Bonjour Delphine,
Tout d'abord, un grand merci pour ce témoignage remarquablement écrit et surtout qui montre combien il est important de partager ses ressentiments pour mieux combattre la maladie. Je vous souhaite le meilleur pour la suite et vous remercie d'ores et déjà pour les prochains rendez-vous que vous nous promettez afin de nous tenir au courant.
Bien cordialement
Dr A Marceau
Bonjour,
J'ai découvert en juillet dernier une boule dans mon sein droit. J'en ai parlé à mon mari immédiatement. Je souligne cette action qui m'a permise et me permet encore d'en parler avec ma moitié librement. Mon médecin généraliste m'a prescrit une mammo qui a été faite dans la semaine. Le radiologue m'a immédiatement redonné un rendez-vous pour faire une micro-biopsie...
La spirale commençait. Les angoisses, la peur de la maladie, la peur d'avoir mal ont surgi.
Le rendez-vous pour la micro-biopsie est arrivé. Le radiologue était très concentré et particulièrement silencieux. Et puis, il m'a conseillé de me rapprocher d'un service de cancérologie. Je ne comprenais pas à l'époque que l'on pouvait voir un cancer sans avoir fait l'analyse des tissus. Mais il avait raison, les images avaient parlé. Quelques semaines plus tard, m'a été confirmé que j'ai le cancer du sein.
Nous avions réfléchi avec mon mari où j'irai me faire soigner. J'ai contacté le service en question et la prise en charge s'est opérée rapidement. Rapidement mais en même temps tout me semblait long. Une dizaines de rendez-vous m'ont été donnés entre le 19 septembre et le 25 octobre. 25 octobre, jour de la chirurgie.

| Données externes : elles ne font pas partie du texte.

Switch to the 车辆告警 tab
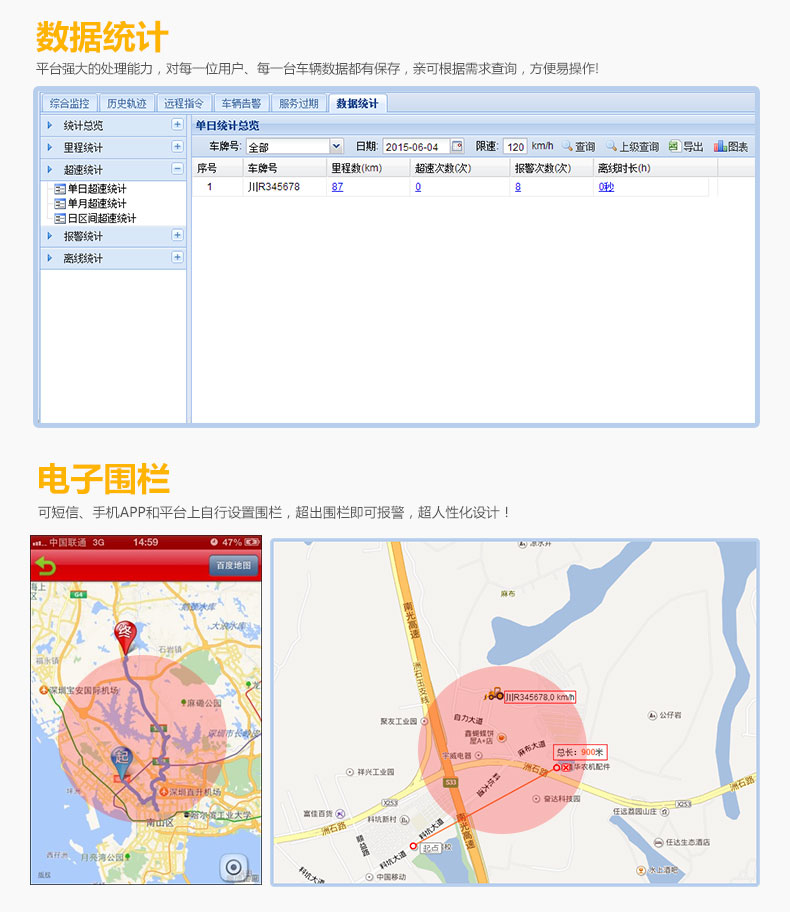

Durant toute cette période, je suis passée par différentes émotions : l'angoisse, la peur, la tristesse, la peine mais également la joie, l'amour, l'envie, la douceur. Mon mari, le pauvre, a subi toutes ses émotions, essayant de me rassurer, me disant que cette maladie ne changerait rien dans notre amour. Mais ce n'est pas si simple quand on vous annonce qu'il serait plus sage de retirer le sein dans sa totalité. Je n'arrivais pas à accepter que mon mari puisse être indifférent quant à son amour pour moi et la mutilation que j'allais subir. Comment l'amour pour sa femme peut rester intacte après une telle chirurgie ? La poitrine, signe de féminité. Il a fallu que j'accepte la position de mon mari. J'ai fait un gros travail sur moi-même pour accepter que le regard de mon mari ne changerait pas, poitrine entière ou demi poitrine.
La chirurgienne a compris ma grande souffrance psychologique face à la mastectomie et m'a proposé une reconstruction immédiate avec un expandeur. Ça n'a pas été simple mais le cheminement s'est fait. Ma hantise était de perdre mon sein et d'avoir un truc en remplacement. Mais à quoi allais-je ressembler ? Et mon mari, une fois l'opération terminée, allait-il vraiment accepter mon nouveau moi ?
Le jour de l'opération est arrivé (mercredi dernier).
Le lendemain, lorsque le médecin a retiré le pansement compressif, j'avais peur de découvrir mon nouveau moi. J'ai refusé de voir. Et puis, l'équipe soignante a été très à l'écoute. Au fil de la journée, le cheminement a porté ces fruits et j'ai découvert mon nouveau sein. Quand j'ai vu, j'ai été soulagée, heureuse. J'ai vu un sein. Mon nouveau sein. Marqué par la cicatrice, bleui, oui mais j'avais quelque chose, une forme qui ressemblait à quelque chose. Quel soulagement ! Et puis, dans la même dynamique, j'ai demandé à l'infirmière qui m'a accompagnée dans cette étape de faire découvrir mon nouveau moi à mon mari. J'ai vu dans son regard un soulagement quand il a vu ce petit sein, un peu balafré et bleui, mais là !
Aujourd'hui, je vais bien. J'aime ma poitrine même si le chemin n'est pas fini.
Prochaine étape, résultat de l'analyse des tissus et ganglions retirés lors de l'opération pour avoir la suite du protocole. Mais n'y pensons pas. L'étape du jour est du repos, de l'amour, de la douceur, de la reconstruction pour affronter sereinement l'étape d'après.
Cela me procure beaucoup de joie et de sérénité de vous écrire et de partager mon expérience. J'espère que ce témoignage pourra aider.
Je vous donnerai la suite du témoignage au fil des mois.